With the support of the Macromolecular, Supramolecular and Nanochemistry (MSN) Program in the Division of Chemistry, Neville Forlemu, Ajay Mallia, Simon Mwongela, and Sairam Tangirala at the School of Science and Technology, Georgia Gwinnett College, propose to investigate the chemical, structural, and aggregation properties of cyclotides. Cyclotides are mini-proteins with a unique structure and exceptional stability used by plants for protection against pests.

The ability to modify cyclotides can enhance their potential applications in the design of antibiotics, diagnostic agents, and eco-friendly pesticides. To guide the efficient design of cyclotides with diverse applications, the investigators propose ways to extract and purify cyclotides, to understand their chemical and structural properties, self-assembly, and their interactions with lipids.

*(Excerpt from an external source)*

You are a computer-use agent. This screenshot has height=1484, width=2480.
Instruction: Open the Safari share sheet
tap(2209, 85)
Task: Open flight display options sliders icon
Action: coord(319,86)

It is anticipated that by enhancing interest in science, technology, engineering, and mathematics (STEM) education, and by gaining skills and expertise in using synthetic processes, analytical instruments, and computational techniques, the competitiveness of the students involved will be enhanced for the ecosystem of technology and life science companies that depend on innovation and research to thrive in the state of Georgia. It is a goal of the proposed research to generate a diverse pool of scientific researchers capable of meeting ever-growing economical and societal needs.

This project aims to elucidate the molecular details of supramolecular structures involving cyclotides and their interactions with lipid bilayers. The thermodynamic properties of cyclotide aggregates will be investigated using hybrid molecular-dynamics and Monte-Carlo simulations. Machine learning-based algorithms to improve simulation speeds will also be implemented.

This research seeks to enhance understanding of how diverse cyclotides permeate or modulate lipid bilayer membranes with varying phospholipid composition. In addition, the membrane binding, morphology, and self-assembly of cyclotides will be explored using atomic force microscopy, and capillary electrophoretic measurements. The goals of this research include: (i) utilizing green solvents to efficiently extract and purify cyclotides; (ii) determining of the morphology, inter- and intra-molecular interactions that give rise to self-assembly in cyclotide aggregates; (iii) ascertaining the mode of interactions between cyclotides and lipid bilayers; (iv) examining applications of cyclotides as soft materials, delivery agents, and scaffolds for green pesticides; and (v) demonstrating the application of machine learning-assisted computation to predict the molecular-level interactions in cyclotide-based assemblies.

This award reflects NSF's statutory mission and has been deemed worthy of support through evaluation using the Foundation's intellectual merit and broader impacts review criteria.